On April 10, 2023, President Biden signed a resolution to end the COVID‑19 national emergency (National Emergency) a month earlier than originally planned. Although the signing immediately ended the National Emergency, the resolution did not terminate the public health emergency (PHE).

As discussed in our May 2020 and February 2023 Benefits Counselors, the National Emergency sets forth the tolling of deadlines, known as the "Outbreak Period," for purposes of COBRA, HIPAA special enrollment, claims submission, claim appeals and independent third‑party review of denied claims. The Outbreak Period concludes on the earlier of one year following the date the deadline was originally tolled, or 60 days following the end of the National Emergency (e.g., June 9, 2023), or such other date announced by the U.S. Department of Labor (DOL) in future guidance.
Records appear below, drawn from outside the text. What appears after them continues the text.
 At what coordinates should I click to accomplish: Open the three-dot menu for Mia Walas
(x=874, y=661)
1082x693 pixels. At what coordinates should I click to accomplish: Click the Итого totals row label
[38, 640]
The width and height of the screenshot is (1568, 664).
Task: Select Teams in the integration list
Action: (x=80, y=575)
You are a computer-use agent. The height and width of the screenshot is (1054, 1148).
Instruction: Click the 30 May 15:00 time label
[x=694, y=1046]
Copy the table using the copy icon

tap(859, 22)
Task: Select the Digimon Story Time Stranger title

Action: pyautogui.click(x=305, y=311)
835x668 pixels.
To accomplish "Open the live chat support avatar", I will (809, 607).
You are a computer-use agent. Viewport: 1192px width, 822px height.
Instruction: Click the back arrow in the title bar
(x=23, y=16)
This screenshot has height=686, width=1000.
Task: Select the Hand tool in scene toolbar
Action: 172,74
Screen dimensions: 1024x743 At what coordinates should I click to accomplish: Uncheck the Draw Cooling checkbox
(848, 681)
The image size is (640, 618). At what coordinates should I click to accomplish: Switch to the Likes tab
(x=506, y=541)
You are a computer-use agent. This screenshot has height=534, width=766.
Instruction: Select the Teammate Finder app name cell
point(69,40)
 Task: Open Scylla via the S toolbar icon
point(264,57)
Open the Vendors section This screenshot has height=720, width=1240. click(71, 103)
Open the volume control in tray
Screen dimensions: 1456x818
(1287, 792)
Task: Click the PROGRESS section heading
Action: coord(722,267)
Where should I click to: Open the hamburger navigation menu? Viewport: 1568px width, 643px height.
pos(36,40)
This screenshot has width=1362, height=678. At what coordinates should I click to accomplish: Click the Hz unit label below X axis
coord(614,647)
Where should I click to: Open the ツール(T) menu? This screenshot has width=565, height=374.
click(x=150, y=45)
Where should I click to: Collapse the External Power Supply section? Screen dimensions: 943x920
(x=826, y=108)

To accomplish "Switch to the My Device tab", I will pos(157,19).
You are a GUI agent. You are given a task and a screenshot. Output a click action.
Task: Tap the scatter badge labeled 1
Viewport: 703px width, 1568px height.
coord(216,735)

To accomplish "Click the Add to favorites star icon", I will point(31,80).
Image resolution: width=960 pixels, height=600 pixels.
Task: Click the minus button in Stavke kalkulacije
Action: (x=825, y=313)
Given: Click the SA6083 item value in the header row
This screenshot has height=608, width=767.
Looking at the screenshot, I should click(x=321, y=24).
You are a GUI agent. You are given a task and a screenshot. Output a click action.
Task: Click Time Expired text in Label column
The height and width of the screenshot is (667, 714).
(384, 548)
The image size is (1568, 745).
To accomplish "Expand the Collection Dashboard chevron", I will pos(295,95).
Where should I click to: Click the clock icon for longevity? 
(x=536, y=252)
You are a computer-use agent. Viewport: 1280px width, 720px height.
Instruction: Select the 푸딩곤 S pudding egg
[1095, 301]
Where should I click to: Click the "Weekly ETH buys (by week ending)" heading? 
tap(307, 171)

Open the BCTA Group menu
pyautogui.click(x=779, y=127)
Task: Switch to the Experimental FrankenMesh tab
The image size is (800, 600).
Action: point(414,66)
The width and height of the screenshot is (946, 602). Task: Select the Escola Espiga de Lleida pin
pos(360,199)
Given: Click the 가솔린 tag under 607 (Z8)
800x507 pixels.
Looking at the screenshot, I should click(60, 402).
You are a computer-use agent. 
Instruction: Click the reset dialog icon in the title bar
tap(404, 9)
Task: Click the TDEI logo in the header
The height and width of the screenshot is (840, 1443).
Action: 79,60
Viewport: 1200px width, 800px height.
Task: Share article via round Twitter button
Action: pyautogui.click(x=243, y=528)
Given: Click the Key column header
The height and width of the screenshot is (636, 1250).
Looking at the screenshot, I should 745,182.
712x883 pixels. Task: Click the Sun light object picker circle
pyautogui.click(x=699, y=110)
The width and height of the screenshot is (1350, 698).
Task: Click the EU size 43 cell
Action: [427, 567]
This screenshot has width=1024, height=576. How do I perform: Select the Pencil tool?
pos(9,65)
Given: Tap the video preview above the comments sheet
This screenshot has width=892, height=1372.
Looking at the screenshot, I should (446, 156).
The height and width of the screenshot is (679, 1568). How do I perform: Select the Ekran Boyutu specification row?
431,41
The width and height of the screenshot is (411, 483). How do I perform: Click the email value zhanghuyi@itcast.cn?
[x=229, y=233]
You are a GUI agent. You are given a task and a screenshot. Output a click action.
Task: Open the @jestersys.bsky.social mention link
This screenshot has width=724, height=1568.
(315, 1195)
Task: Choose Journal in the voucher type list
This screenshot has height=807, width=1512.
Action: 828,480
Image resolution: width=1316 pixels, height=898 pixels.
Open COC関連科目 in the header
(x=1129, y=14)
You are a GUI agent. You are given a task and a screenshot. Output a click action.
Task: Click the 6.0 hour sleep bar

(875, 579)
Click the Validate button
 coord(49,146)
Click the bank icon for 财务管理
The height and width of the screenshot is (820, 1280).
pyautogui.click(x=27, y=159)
The DOL has informally stated that despite the statutory end of the National Emergency, to avoid potential confusion and changes to administrative processes already in progress, the Outbreak Period may not end until July 10, 2023, which would have been the end had the National Emergency ended May 11, 2023, as originally intended. The DOL is expected to issue future guidance formalizing the Outbreak Period end date.


OCR Issues HIPAA Privacy Proposed Rule Specific to Reproductive Health Care

In response to the U.S. Supreme Court's ruling in Dobbs v. Jackson Women's Health Organization, which concluded that the Constitution does not prohibit states from regulating or banning abortion (see our July 2022 Benefits Counselor), the U.S. Department of Health and Human Services (HHS) Office of Civil Rights (OCR) has proposed regulations to modify the HIPAA privacy rule to prohibit certain uses and disclosures of information about reproductive health care.

Specifically, the proposed regulations would prohibit the use or disclosure of protected health information (PHI) by a regulated entity for a criminal, civil or administrative investigation into or proceeding against a person in connection with seeking, obtaining, providing or facilitating reproductive health care, where the health care is lawful under the circumstances in which it is provided. Currently, HIPAA permits, but does not require, the disclosure of PHI in like situations. The proposal would also prohibit the identification of any person for the purpose of initiating such investigations or proceedings. Reproductive health care would be interpreted broadly to include prenatal care, abortion, miscarriage management, infertility treatment, contraception use and treatment for reproductive‑related conditions such as ovarian cancer.

To implement the prohibition, the proposed regulations would require a regulated entity, when it receives a request for PHI potentially related to reproductive health care, to obtain a signed attestation that the use or disclosure is not for a prohibited purpose. While the OCR is undertaking this rulemaking, the current HIPAA privacy rule remains in place.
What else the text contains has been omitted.